▸ **STATED TASK**
Could you rewrite the records from the line with "Viewport: 1022px width, 608px" up to and including the line with "(1072, 380)" as a two-column CSV with the headers instruction and coordinates? Use one row per record, put each value in a quoted field with line breaks turned into spaces, and leave the pictures out.

───── GIVEN INFORMATION

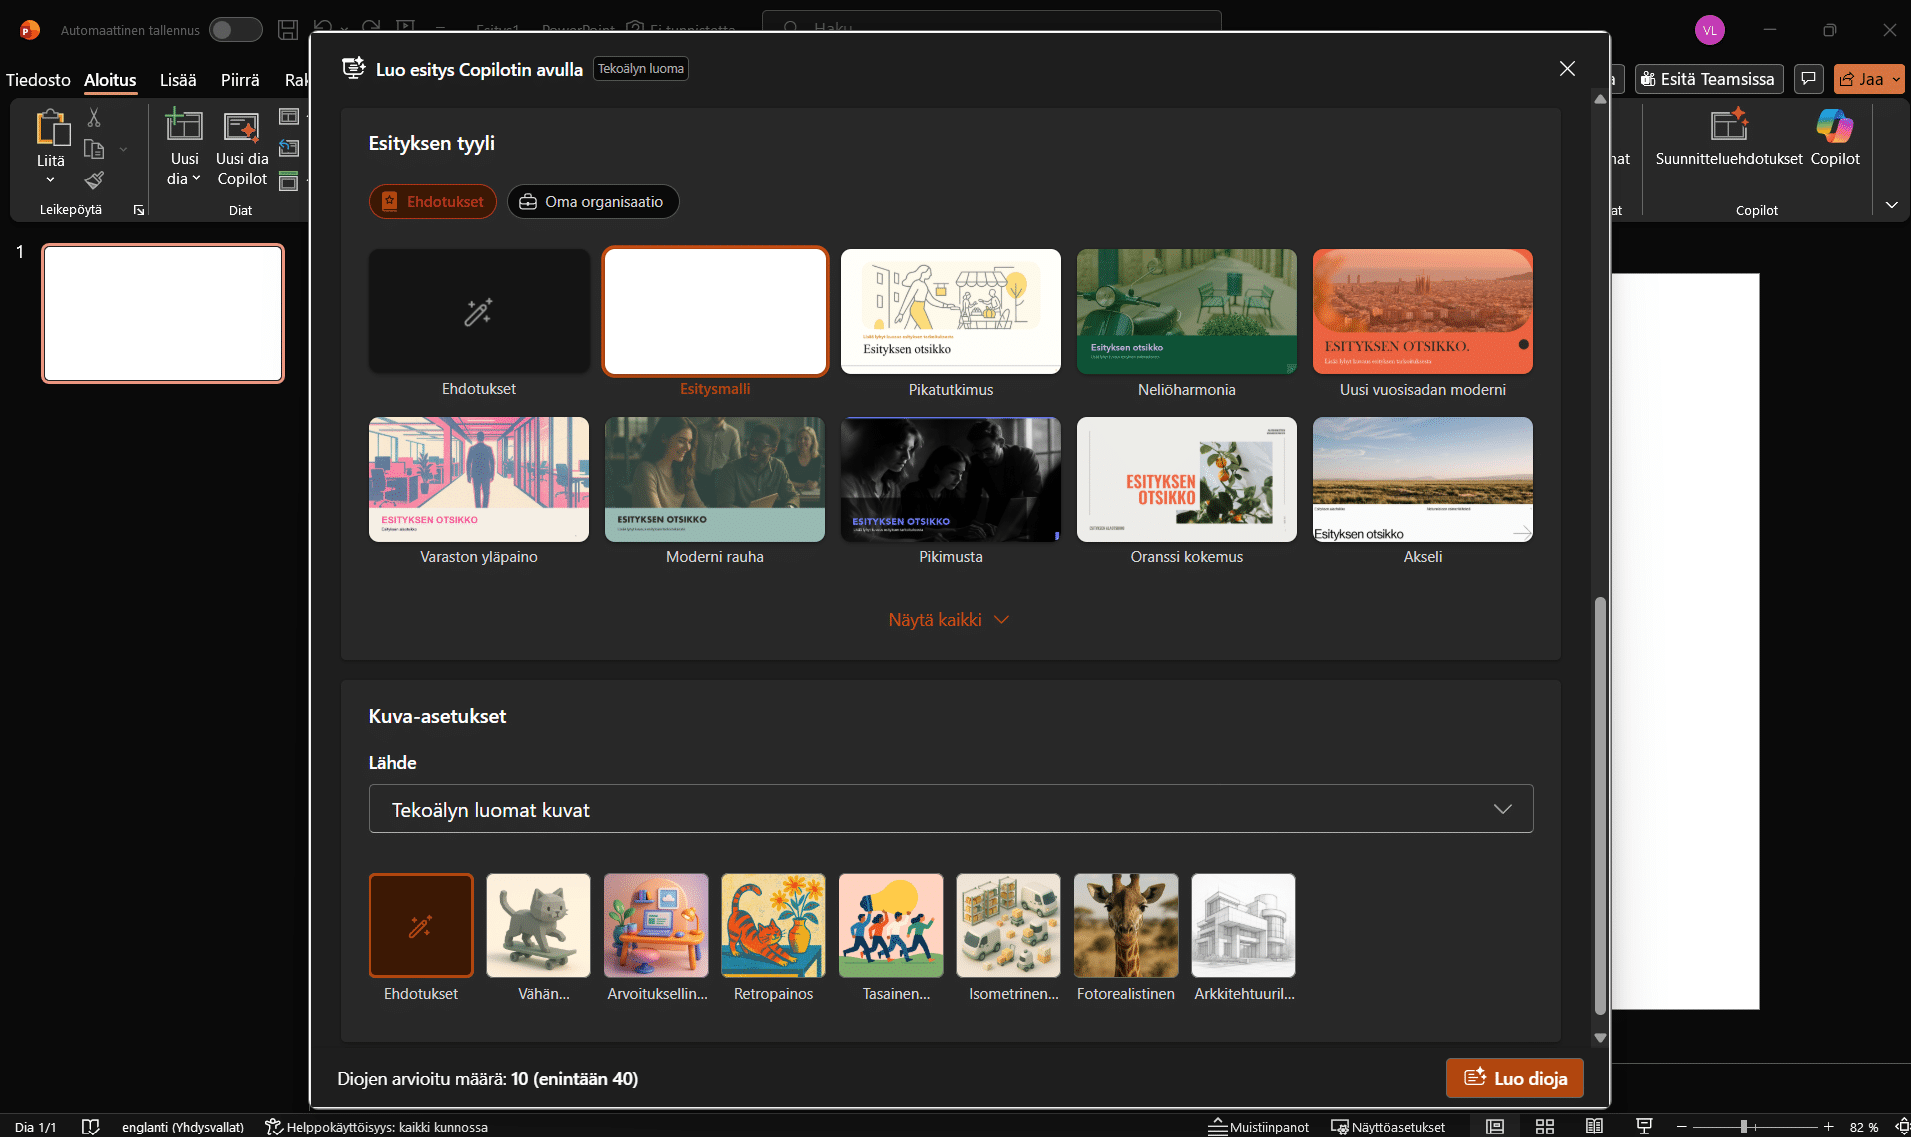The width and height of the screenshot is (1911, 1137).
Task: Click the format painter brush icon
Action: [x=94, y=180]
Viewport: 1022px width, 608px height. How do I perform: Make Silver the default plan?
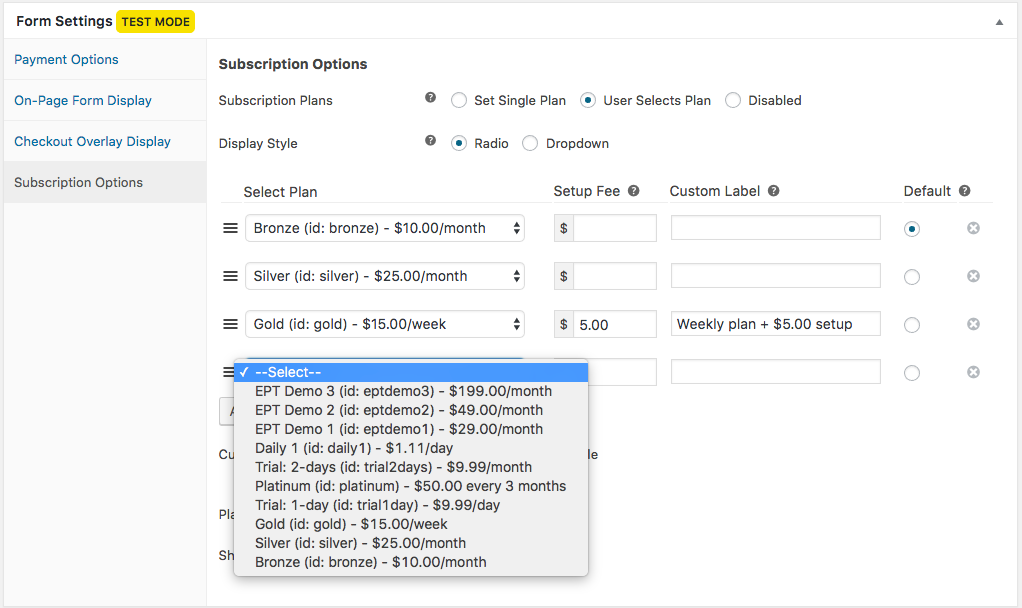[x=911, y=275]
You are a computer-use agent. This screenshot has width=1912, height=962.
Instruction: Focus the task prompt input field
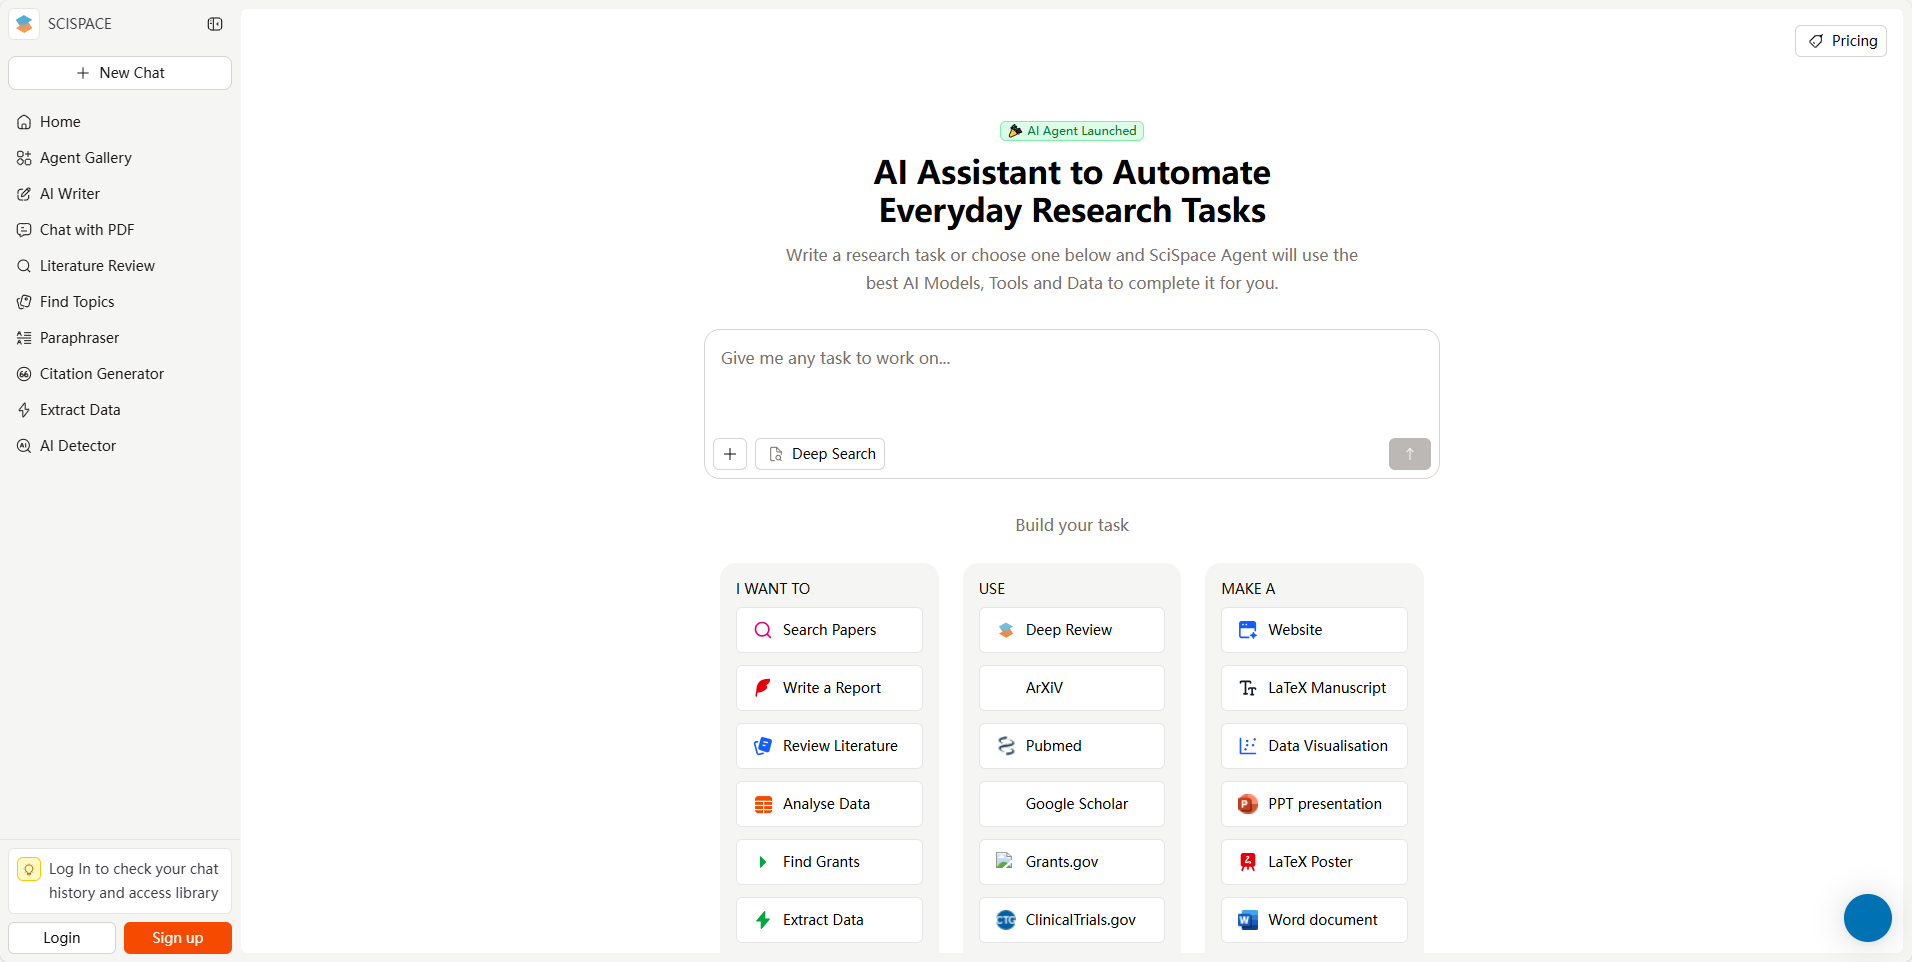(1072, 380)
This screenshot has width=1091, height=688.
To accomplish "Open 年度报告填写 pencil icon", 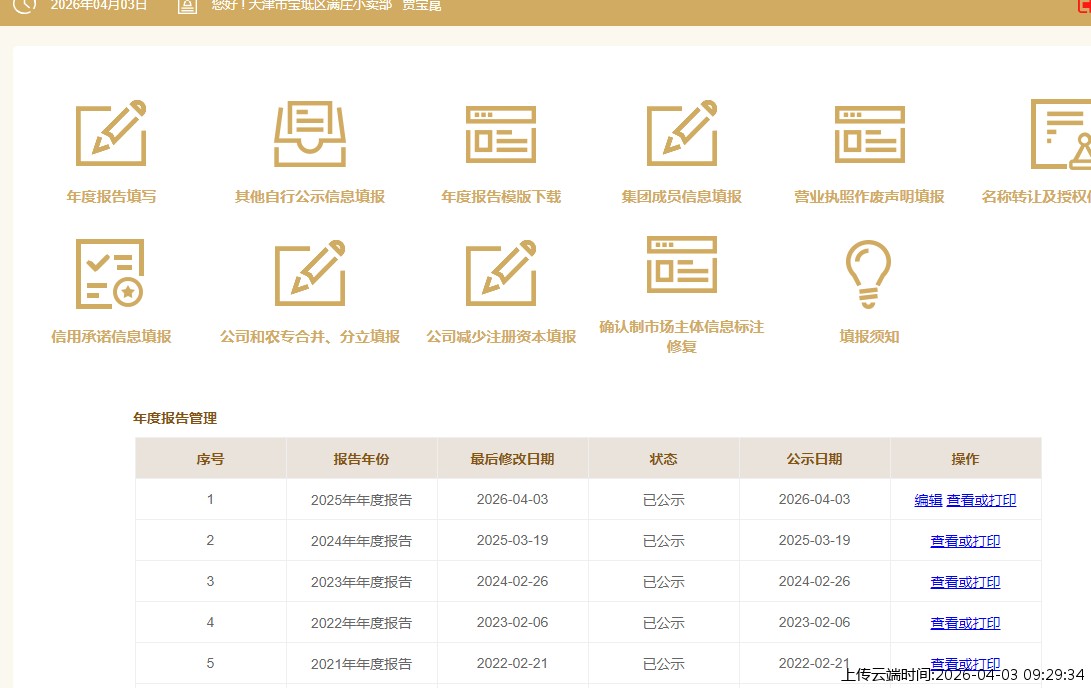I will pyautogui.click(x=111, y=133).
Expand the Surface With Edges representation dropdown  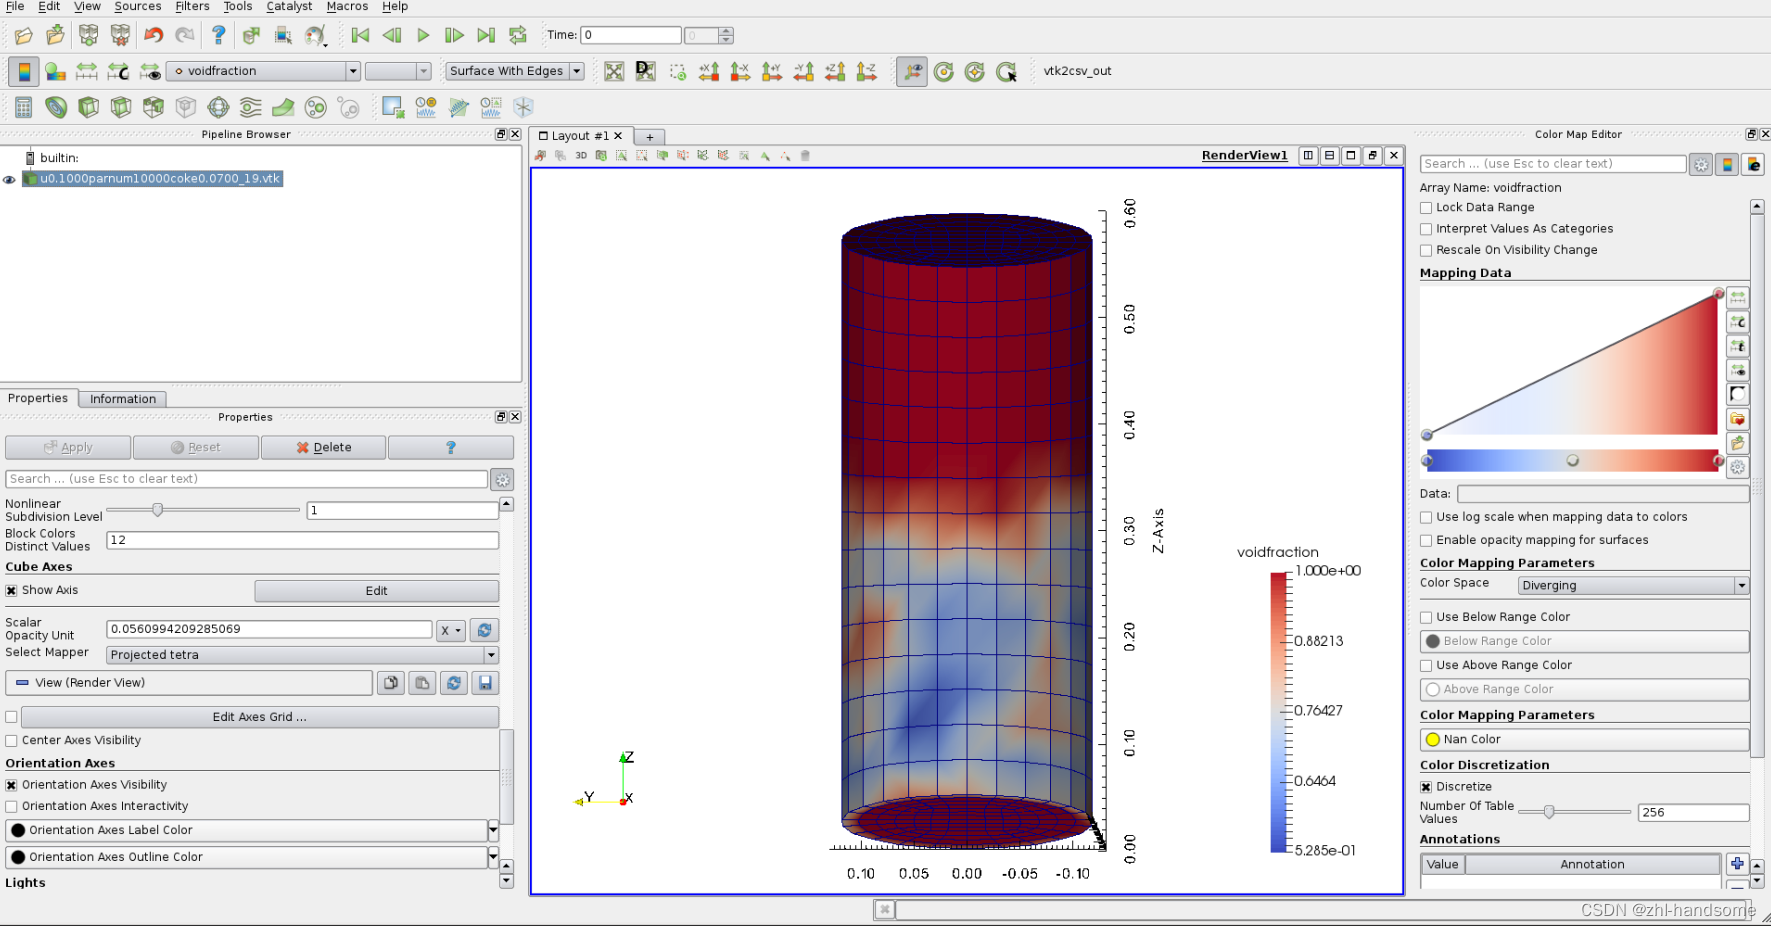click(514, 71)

──────────

▸ **REPLY TO THE EXERCISE**
instruction,coordinates
"Viewport: 1022px width, 608px height. How do I perform: Make Silver the default plan?","[x=911, y=275]"
"You are a computer-use agent. This screenshot has width=1912, height=962. Instruction: Focus the task prompt input field","(1072, 380)"